**Input:**

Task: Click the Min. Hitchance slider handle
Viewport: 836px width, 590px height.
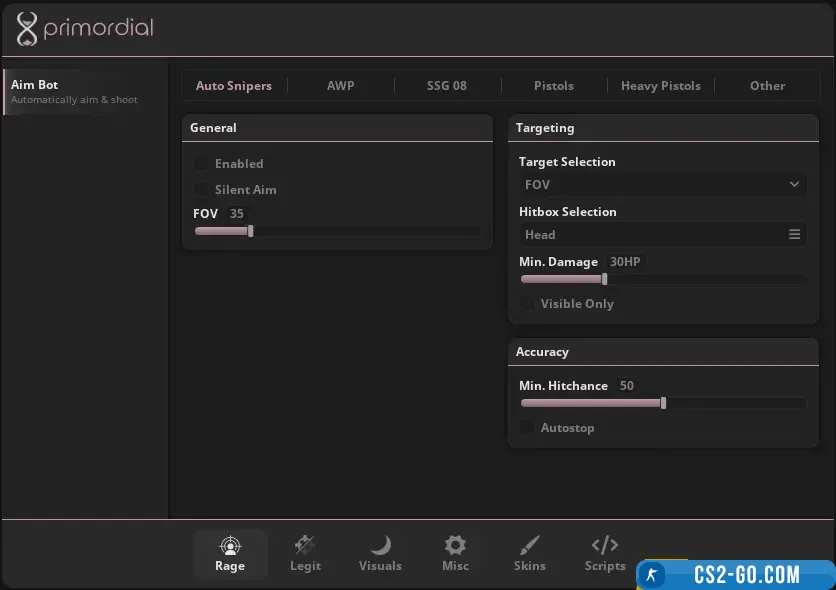Action: pos(663,403)
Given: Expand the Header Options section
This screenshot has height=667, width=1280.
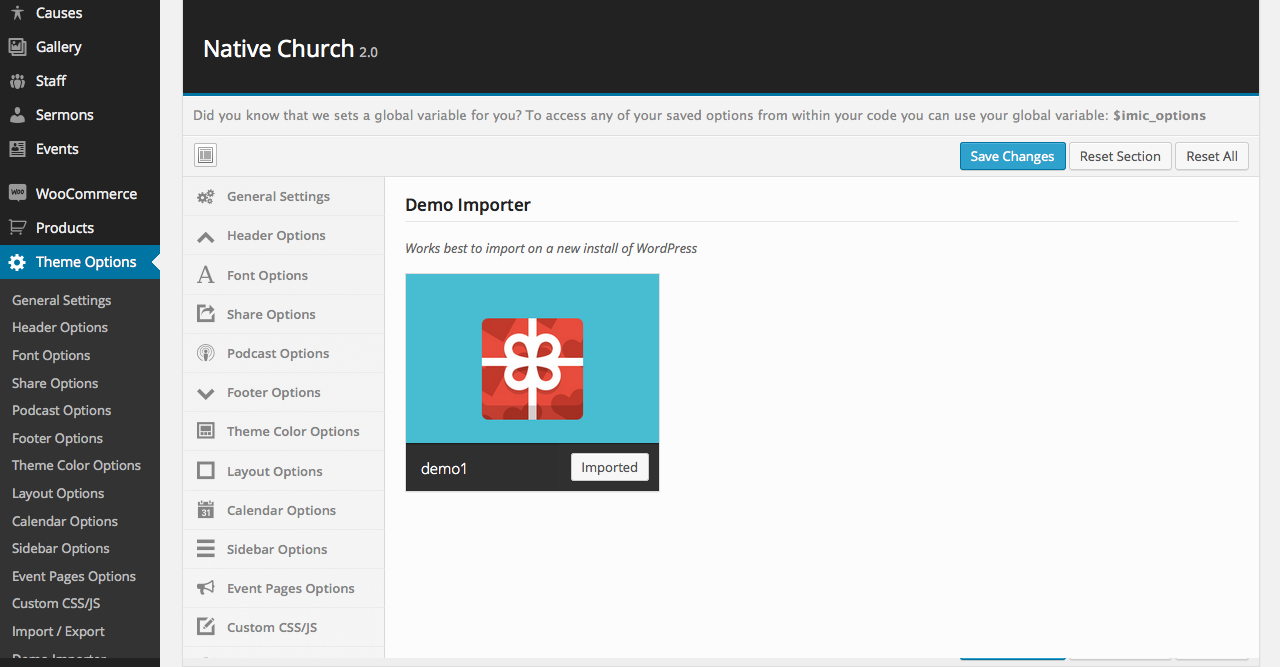Looking at the screenshot, I should [276, 236].
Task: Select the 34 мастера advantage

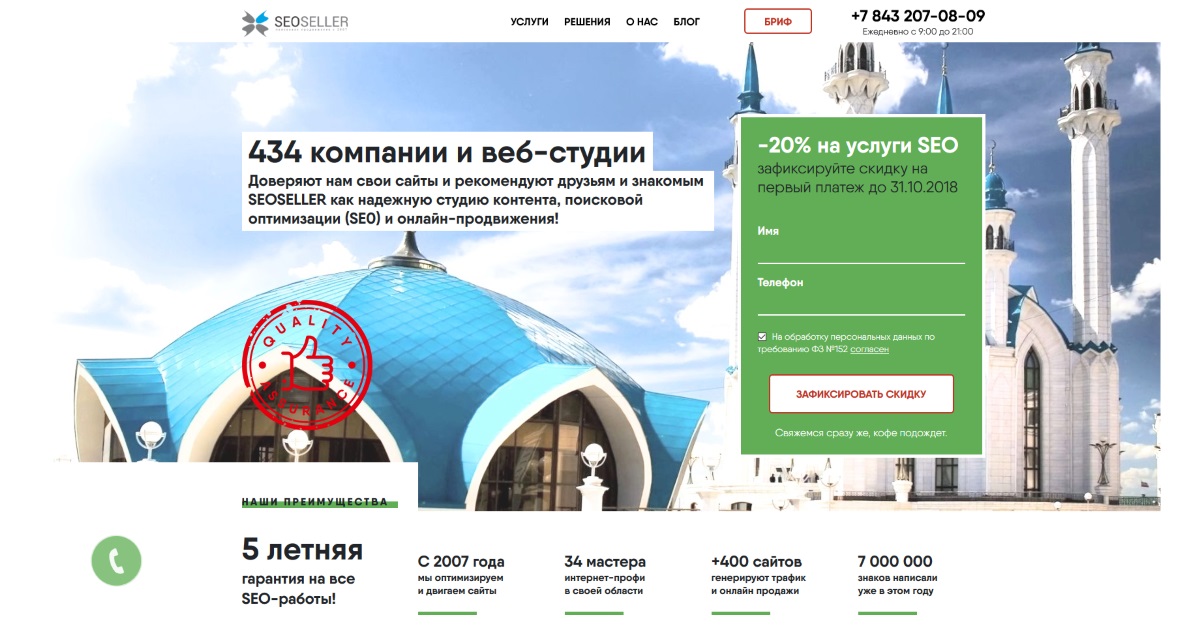Action: (605, 575)
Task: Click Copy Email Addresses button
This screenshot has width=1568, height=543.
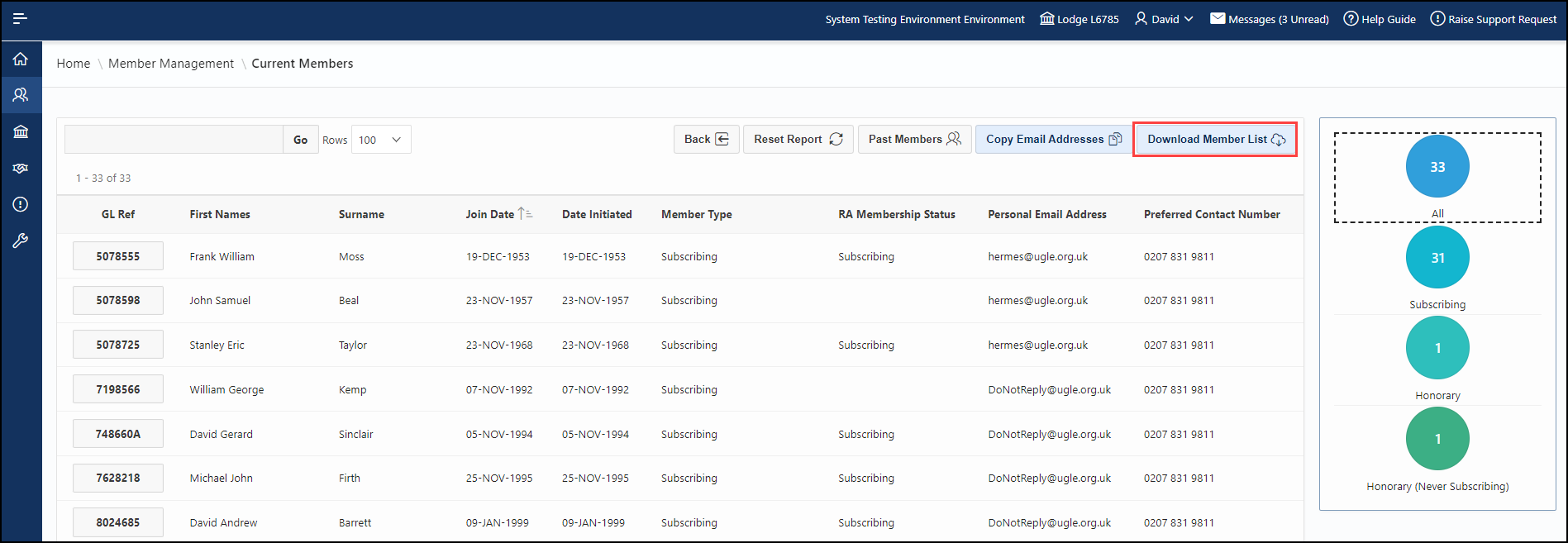Action: 1053,140
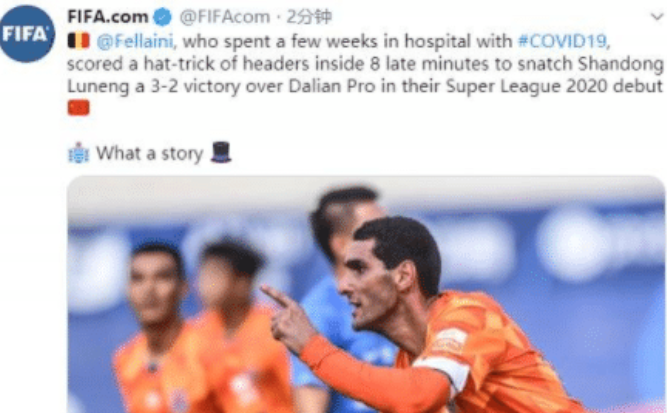Open the FIFA profile avatar

pos(27,34)
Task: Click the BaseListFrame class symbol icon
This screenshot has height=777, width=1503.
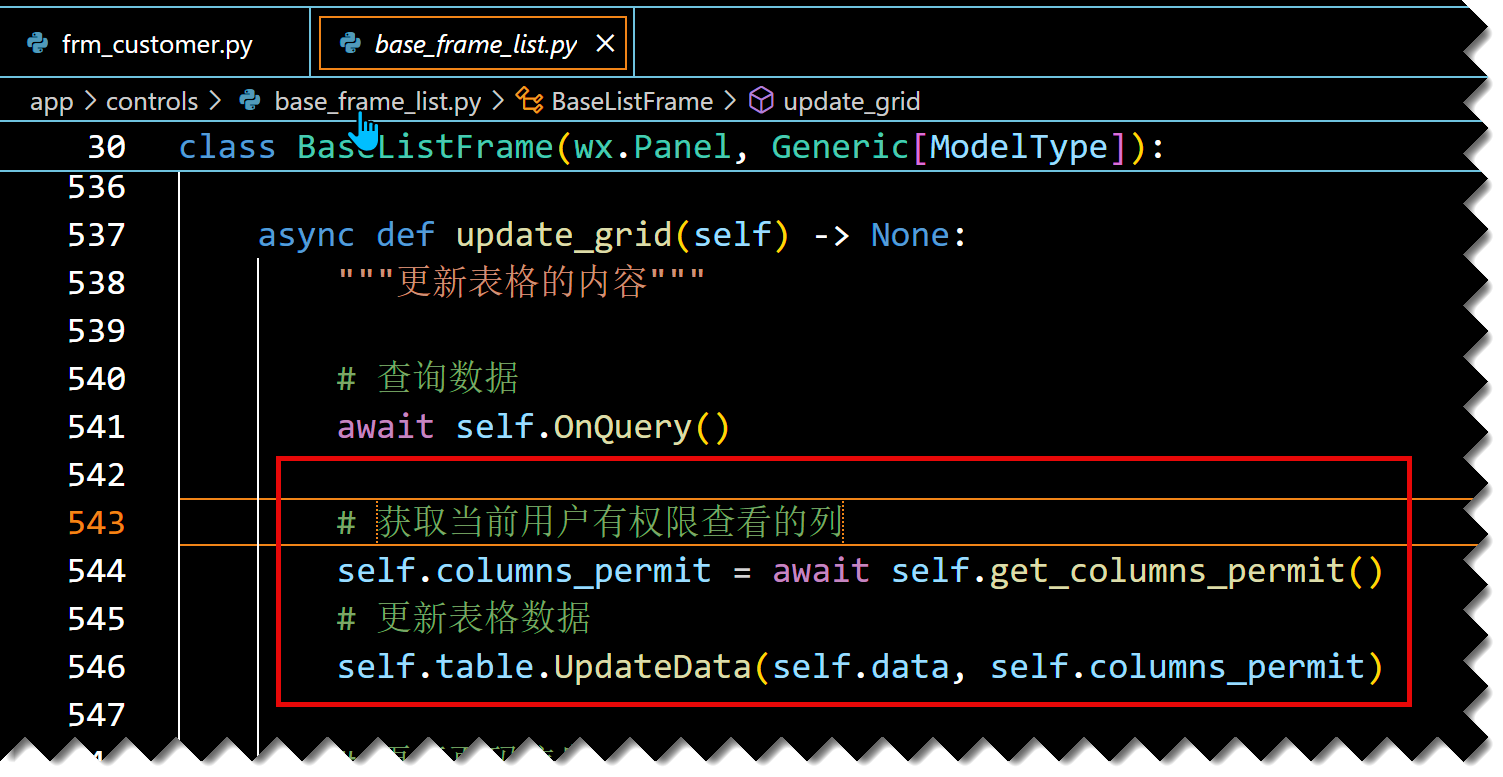Action: pyautogui.click(x=529, y=101)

**Prompt:**
The answer should contain all the material above, copied exactly, and no images.

**Expected answer:**
Task: Click the Min. Hitchance slider handle
Viewport: 836px width, 590px height.
Action: pos(663,403)
Given: Expand the Header Options section
This screenshot has height=667, width=1280.
Looking at the screenshot, I should [276, 236].
Task: Select the 34 мастера advantage

Action: (605, 575)
Task: Click Copy Email Addresses button
This screenshot has width=1568, height=543.
Action: 1053,140
Open the FIFA profile avatar

pos(27,34)
Task: Click the BaseListFrame class symbol icon
This screenshot has height=777, width=1503.
Action: pyautogui.click(x=529, y=101)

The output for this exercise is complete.